Maintenance Costs

Published See discussion on Twitter

One of the first large-scale projects I worked on at Wayfair as a software engineer was on our first ever desktop Grid system. It was late 2016, maybe early 2017 at that point, we had a shared mobile grid system that was using Flexbox for alignment and spacing, however we did not yet have a layout system for desktop browsers. Because we are an e-commerce company we still had to support IE8 and other IE browsers, so we couldn't just use the same mobile grid we were using elsewhere.

I don't remember exactly what made me do it, but I decided to pick up that work to create a shared global grid system for our desktop web experiences. We decided to use a progressive enhancement methodology and start with an inline-block system for the grid and then enhance to using Flexbox for the browsers that supported it. At the time this was a big step forward for us, many of our features were not using Flexbox for layouts, floats were the most common solutions that other frontend developers were using.

Setting the scene a bit, in early 2017 Wayfair was still using two separate codebases for our mobile web and desktop web experiences, responsive design was still questioned heavily by design, engineering and product. Our styles, authored in scss, were authored in two separate files for the mobile web and desktop features. Our bundler would then determine the user agent and serve up the appropriate styles to the customers browser.

When we started work on the desktop grid system, we aimed to fit the same model that mobile web was using as future looking development for teams to begin building responsive layouts using the same grid systems. So we started from the mobile web grid, using Flexbox as the backbone and then added in an inline-block + font-size 0 fallback system for older IE. We actually even started by wrapping our flexbox system behind an @supports "barrier", so even browsers like IE10 and IE11 wouldn't get the Flexbox based grid. This was a mechanism to avoid common flex-bugs that existed within these browsers at the time. At this time, we also added support for responsive column widths, meaning some columns could take up half the width of the grid on mobile and then take up a third or a fourth of the grid on desktop.

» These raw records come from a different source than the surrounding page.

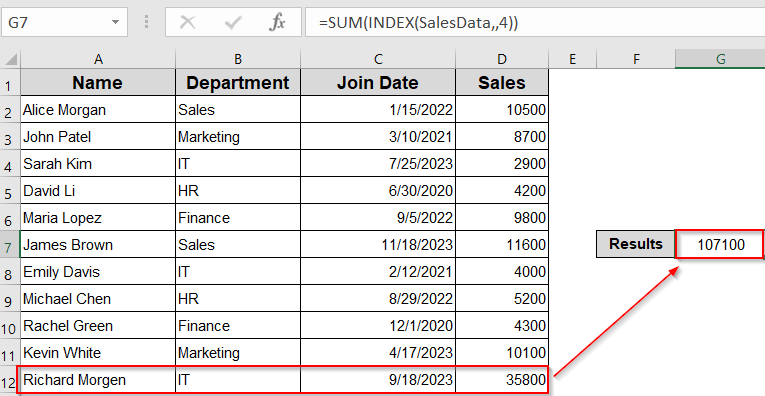Click the cell containing 35800
This screenshot has width=765, height=396.
click(502, 380)
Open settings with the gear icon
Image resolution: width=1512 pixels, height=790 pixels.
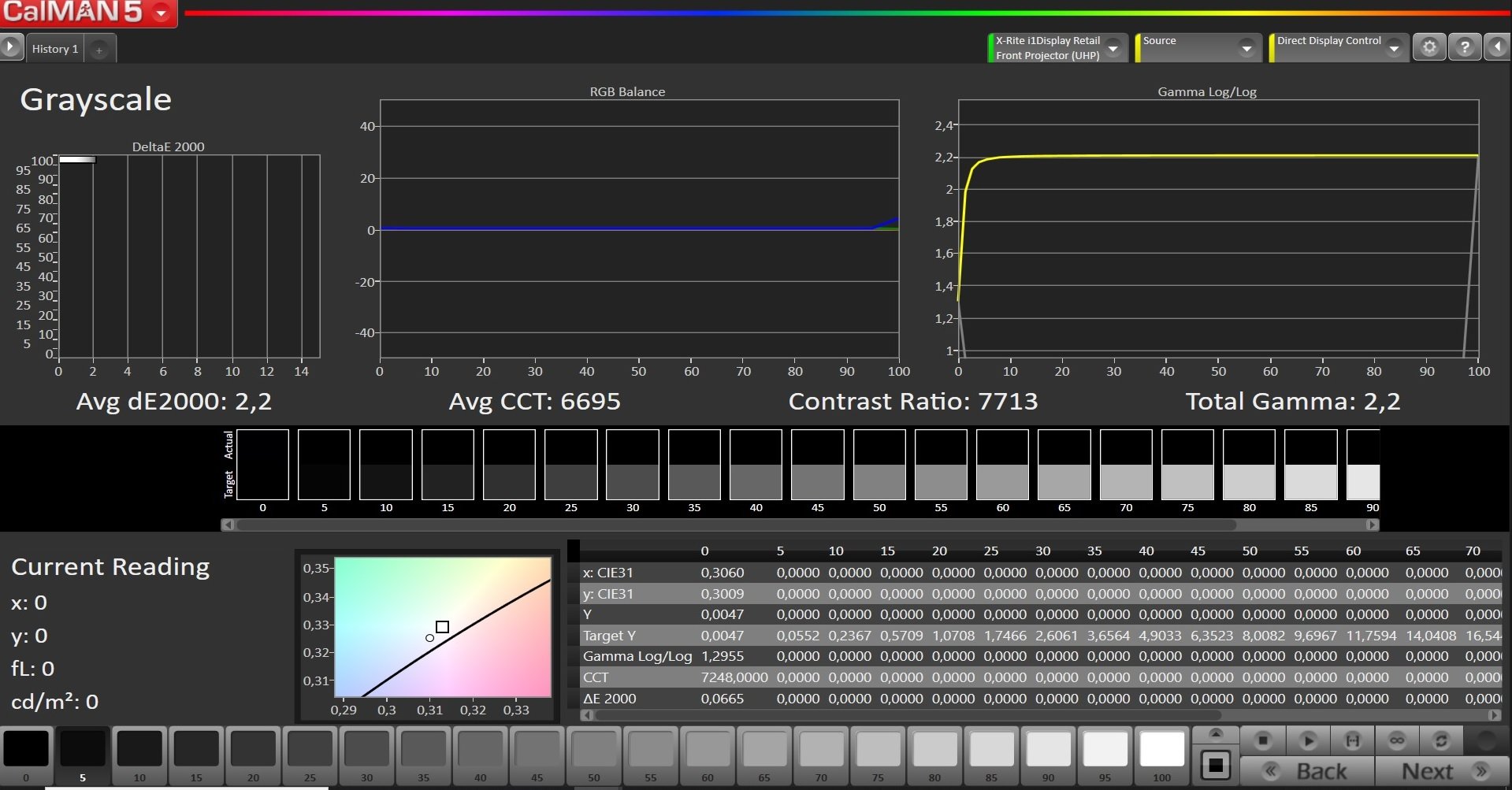click(x=1429, y=47)
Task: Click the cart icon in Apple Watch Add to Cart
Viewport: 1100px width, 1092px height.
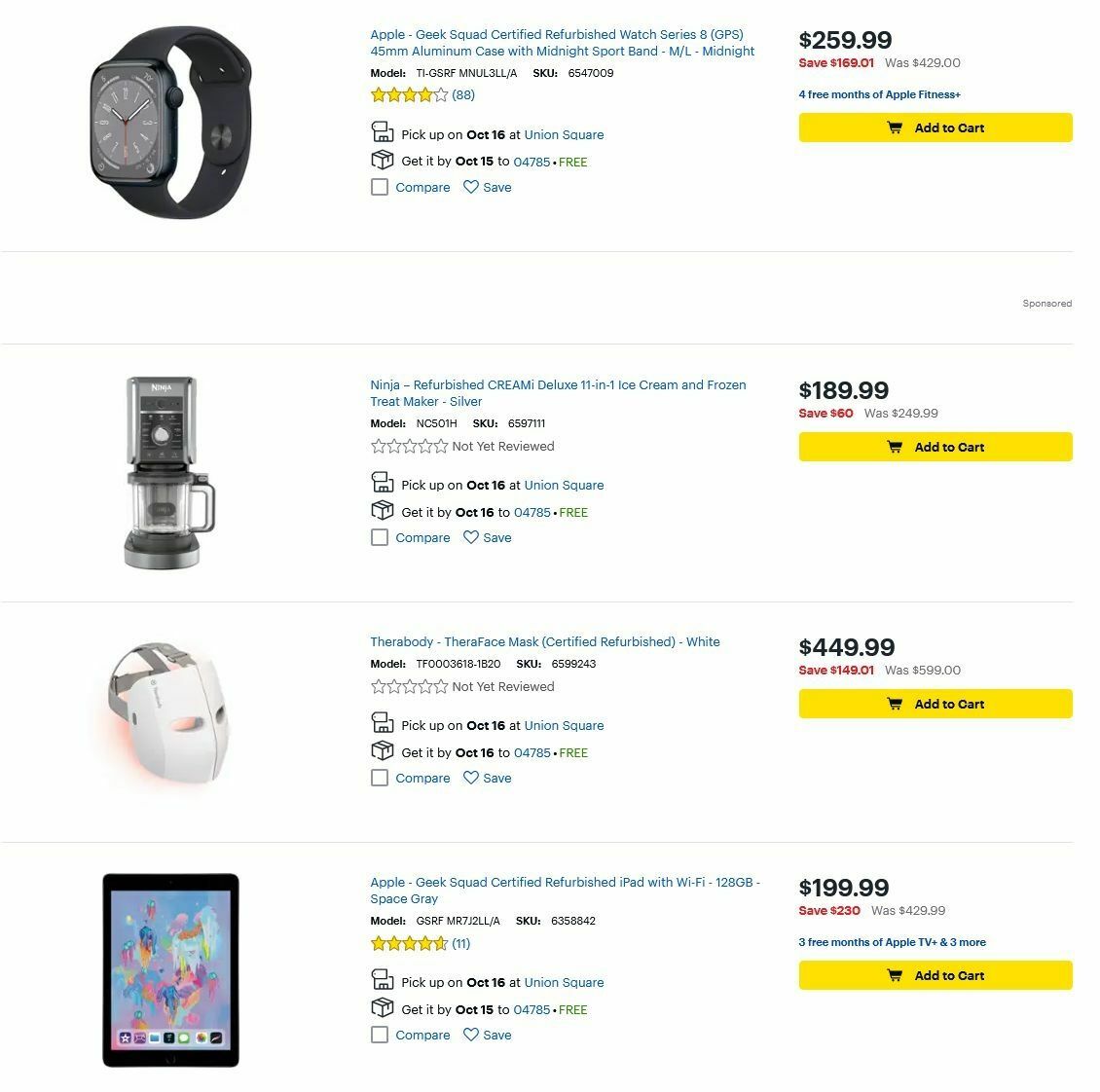Action: 894,127
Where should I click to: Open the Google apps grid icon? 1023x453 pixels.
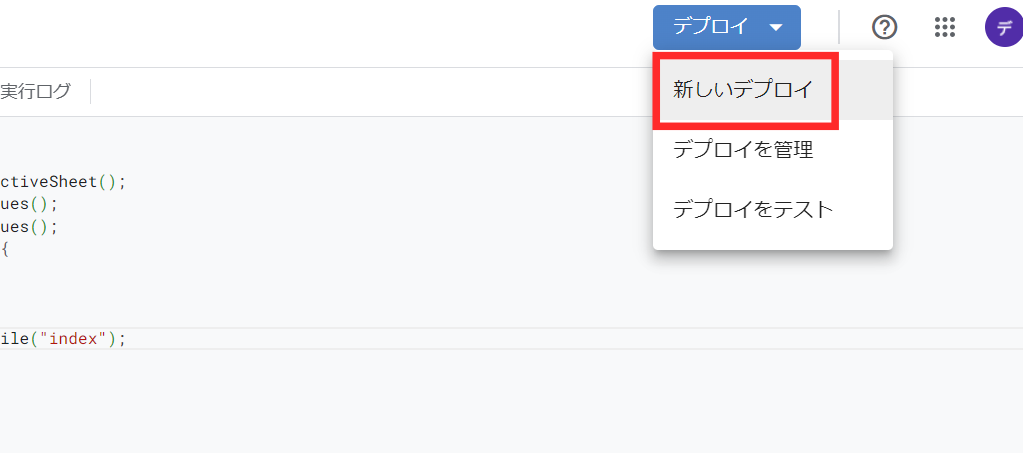pos(945,27)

Over the two years since we first released the universal grid system for our frontend at Wayfair, we have slowly been adopting new technologies and patterns. During that time we shifted from using mustache templates to writing our code using React and components. We ported the Grid system over to a set of reusable components that developers can build layouts with, we pulled out useful parts of the grid into smaller atomic components for building simpler layouts as well (what we call the Block and Flex components for adding spacing and flexbox layout support).

Through these past two years the majority of the fundamentals of the Grid have remained solid, we haven't rewritten the whole grid system just yet, but we have slowly been adding to the system. Adding new features, all the while keeping the existing API working for those really old pages still using the initial versions of the Grid for their layout. Over time this has made the code more and more unmaintainable for engineers, often when we find a ticket to add a new feature to the Grid we find ourselves putting that work off. Hoping that we will come up with an elegant solution to this mess of code.

Its gotten to the point that a change to our grid system, will cause a 1-2 minute scss compile for the grid styles alone 😱. Putting that into scale, the Grid is currently around 500 total lines of scss code. That code uses a lot of maps, loops, variables, conditionals, dynamic classname construction and many other scss language features that we don't use elsewhere within our massive codebase.

I think a pessimistic takeaway from this is that all code becomes tech debt over time, maintenance costs on code increase as time grows. While this code has accrued its fare share of technical debt, it has also stood the test of time. It's largely the same API as it was when we first implemented it, and for the most part has held the test of time.

As software engineers, we aim to write code that has the lowest maintenance cost as possible, often we do this because we will end up maintaining that system in the future. However, its difficult to find the right abstraction the when you first write the code for the feature. It takes time to understand how the system will work, to evaluate how consumers of the API will expect it to work, and to also see how the systems around that change.

Accepting maintenance costs for authored code is the first step to understanding that you don't need the perfect abstraction. The beauty of software is that it continuously evolves over time, the patterns we use today to architect a solution will most likely not be the same as the ones we use next year, or 10 years from now.